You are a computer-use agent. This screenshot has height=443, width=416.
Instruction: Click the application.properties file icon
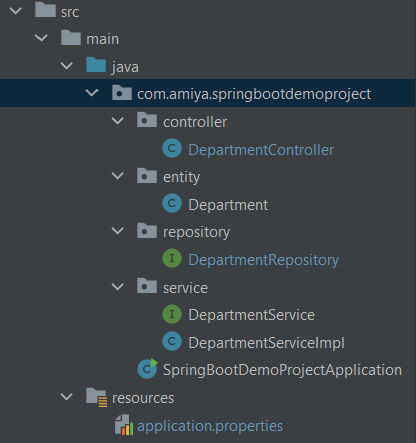[x=124, y=425]
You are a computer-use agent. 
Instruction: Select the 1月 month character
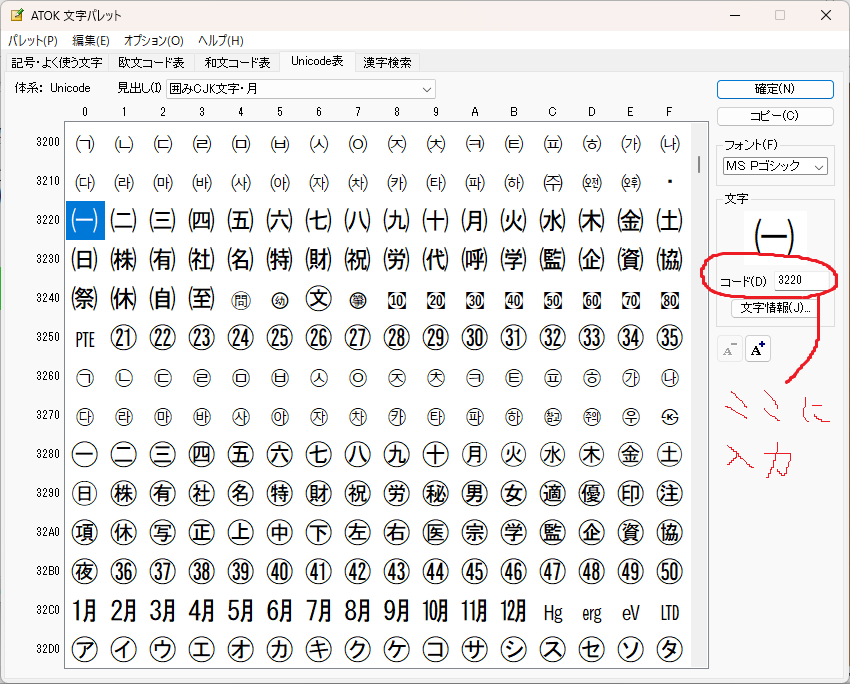coord(85,611)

######

> Task
Filter the lines above, keeping each one that contains the string "computer".

> Written reply
You are a computer-use agent. This screenshot has height=443, width=416.
You are a computer-use agent. 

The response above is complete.